Dataset entries
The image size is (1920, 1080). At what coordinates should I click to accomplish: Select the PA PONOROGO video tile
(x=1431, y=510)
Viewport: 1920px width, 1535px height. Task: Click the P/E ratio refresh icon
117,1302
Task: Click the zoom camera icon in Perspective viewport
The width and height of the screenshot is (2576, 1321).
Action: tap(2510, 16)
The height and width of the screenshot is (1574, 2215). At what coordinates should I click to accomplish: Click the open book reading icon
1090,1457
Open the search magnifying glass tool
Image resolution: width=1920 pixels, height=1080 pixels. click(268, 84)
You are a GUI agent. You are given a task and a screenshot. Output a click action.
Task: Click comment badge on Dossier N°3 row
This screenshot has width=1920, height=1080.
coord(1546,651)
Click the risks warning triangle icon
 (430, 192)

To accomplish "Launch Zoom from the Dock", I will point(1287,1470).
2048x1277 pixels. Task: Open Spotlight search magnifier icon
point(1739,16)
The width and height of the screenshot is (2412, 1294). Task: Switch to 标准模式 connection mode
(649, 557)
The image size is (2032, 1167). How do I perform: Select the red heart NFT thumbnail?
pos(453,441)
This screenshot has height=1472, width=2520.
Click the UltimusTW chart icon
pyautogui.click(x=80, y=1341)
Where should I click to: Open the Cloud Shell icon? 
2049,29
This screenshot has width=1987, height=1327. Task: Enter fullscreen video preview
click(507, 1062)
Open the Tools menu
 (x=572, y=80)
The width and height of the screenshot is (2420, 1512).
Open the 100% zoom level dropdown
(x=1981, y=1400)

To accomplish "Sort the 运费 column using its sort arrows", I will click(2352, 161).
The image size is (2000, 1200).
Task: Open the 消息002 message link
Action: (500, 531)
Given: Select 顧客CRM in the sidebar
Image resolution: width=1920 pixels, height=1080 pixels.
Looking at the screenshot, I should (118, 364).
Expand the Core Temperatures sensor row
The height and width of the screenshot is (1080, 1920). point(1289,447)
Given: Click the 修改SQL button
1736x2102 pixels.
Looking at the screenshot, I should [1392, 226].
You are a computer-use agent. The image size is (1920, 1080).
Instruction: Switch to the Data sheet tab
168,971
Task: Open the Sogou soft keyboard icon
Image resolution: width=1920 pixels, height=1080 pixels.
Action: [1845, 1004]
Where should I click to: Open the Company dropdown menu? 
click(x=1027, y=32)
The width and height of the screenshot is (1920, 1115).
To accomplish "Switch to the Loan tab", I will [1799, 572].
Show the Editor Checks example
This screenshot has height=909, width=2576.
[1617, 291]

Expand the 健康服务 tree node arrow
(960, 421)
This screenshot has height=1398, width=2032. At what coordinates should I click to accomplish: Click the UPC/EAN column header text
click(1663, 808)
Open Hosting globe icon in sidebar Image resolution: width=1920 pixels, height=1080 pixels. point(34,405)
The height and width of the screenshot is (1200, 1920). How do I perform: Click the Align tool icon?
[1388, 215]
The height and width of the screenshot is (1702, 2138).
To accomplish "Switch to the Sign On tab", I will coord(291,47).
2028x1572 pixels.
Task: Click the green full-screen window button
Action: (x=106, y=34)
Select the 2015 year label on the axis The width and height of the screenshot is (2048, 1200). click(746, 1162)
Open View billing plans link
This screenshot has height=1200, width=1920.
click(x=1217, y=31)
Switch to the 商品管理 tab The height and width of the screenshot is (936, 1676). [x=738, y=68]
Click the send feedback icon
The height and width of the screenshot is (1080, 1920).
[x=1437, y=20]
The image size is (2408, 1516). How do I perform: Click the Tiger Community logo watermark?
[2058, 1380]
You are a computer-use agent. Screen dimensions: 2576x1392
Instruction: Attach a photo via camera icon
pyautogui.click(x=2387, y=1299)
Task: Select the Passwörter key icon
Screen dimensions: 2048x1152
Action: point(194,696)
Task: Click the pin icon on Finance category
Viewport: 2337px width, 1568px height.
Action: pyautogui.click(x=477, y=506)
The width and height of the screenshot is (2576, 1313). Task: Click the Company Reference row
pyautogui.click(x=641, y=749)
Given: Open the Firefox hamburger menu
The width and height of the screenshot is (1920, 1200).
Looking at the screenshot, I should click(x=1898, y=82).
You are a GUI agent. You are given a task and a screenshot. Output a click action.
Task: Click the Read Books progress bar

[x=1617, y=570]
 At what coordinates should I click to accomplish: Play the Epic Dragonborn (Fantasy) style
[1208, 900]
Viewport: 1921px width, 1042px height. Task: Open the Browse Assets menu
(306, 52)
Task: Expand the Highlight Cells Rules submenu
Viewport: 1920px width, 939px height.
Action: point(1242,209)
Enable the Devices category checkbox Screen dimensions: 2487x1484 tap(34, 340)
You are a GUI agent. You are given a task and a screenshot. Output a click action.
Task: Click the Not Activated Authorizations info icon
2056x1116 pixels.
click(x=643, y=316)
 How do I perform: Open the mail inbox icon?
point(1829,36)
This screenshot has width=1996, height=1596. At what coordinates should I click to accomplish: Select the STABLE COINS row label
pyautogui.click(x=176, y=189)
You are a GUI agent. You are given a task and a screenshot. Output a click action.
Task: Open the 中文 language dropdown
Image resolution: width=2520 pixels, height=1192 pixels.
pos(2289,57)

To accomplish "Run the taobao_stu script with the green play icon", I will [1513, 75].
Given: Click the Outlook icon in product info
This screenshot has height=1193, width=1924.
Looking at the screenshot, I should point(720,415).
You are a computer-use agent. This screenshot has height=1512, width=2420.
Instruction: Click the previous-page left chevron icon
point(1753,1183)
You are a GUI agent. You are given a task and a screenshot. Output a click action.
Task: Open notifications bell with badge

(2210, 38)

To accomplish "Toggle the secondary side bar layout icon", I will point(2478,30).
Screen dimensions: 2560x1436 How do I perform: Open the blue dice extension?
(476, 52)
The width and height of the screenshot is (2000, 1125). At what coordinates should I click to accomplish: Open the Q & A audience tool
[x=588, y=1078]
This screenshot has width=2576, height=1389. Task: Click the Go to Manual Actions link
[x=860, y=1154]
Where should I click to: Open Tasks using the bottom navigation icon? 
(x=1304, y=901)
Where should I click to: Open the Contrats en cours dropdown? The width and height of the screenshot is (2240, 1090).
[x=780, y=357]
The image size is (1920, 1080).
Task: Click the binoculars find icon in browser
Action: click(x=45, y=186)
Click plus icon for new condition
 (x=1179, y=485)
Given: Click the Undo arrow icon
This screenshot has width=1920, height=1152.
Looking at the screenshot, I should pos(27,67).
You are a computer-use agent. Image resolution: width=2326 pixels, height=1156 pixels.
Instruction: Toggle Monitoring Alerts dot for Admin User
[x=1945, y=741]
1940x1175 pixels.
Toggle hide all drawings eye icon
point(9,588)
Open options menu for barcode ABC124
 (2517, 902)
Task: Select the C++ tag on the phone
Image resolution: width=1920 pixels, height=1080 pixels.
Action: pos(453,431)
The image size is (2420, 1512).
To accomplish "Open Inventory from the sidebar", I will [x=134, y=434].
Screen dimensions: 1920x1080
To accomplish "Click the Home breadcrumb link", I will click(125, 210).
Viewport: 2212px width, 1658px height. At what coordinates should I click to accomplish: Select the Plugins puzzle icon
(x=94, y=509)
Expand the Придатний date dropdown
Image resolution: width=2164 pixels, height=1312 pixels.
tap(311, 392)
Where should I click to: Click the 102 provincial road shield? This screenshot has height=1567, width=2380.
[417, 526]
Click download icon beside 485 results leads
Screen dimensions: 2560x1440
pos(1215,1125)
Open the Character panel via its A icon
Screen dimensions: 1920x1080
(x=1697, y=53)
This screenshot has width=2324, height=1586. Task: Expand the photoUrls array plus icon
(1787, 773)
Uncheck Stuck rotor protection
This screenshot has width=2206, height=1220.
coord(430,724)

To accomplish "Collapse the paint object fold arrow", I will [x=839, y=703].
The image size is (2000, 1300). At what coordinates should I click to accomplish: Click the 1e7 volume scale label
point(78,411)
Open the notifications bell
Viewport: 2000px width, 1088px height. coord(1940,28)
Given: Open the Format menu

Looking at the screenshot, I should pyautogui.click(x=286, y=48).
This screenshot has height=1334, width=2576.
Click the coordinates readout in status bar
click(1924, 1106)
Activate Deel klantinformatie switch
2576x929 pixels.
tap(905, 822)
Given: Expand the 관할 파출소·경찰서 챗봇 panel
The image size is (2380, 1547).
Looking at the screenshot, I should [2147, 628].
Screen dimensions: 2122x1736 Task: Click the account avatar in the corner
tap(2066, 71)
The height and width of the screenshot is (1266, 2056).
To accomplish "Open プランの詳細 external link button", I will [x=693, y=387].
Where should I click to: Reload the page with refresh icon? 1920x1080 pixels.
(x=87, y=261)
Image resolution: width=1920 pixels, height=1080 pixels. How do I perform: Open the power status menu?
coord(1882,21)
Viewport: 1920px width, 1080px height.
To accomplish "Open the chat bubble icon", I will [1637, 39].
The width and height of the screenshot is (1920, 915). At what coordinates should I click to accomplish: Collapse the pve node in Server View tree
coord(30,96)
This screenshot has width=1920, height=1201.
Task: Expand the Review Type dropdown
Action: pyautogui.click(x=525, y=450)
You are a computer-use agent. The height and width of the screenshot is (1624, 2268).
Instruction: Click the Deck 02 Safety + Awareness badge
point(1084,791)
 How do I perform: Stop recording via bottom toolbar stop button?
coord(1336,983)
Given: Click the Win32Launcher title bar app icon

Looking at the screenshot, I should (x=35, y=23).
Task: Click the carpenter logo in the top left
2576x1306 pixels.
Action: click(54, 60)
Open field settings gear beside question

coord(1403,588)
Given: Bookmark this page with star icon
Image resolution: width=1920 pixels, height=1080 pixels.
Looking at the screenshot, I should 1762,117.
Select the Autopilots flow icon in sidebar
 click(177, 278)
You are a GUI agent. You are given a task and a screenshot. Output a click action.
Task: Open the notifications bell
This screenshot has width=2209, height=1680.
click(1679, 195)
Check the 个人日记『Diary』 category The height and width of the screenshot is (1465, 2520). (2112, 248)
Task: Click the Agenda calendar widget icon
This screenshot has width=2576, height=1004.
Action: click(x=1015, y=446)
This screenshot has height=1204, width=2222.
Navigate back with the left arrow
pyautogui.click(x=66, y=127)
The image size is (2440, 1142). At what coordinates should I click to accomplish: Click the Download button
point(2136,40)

> [WORK TO BE COMPLETED]: Every line that holds the string "computer" must be copied from the records above.

> [ANSWER FOR THIS EXERCISE]:
You are a computer-use agent. The image size is (1920, 1080).
You are a computer-use agent. Screen dimensions: 2576x1392
You are a computer-use agent. This screenshot has height=1512, width=2420.
You are a computer-use agent. Image resolution: width=2326 pixels, height=1156 pixels.
You are a computer-use agent. The height and width of the screenshot is (1624, 2268).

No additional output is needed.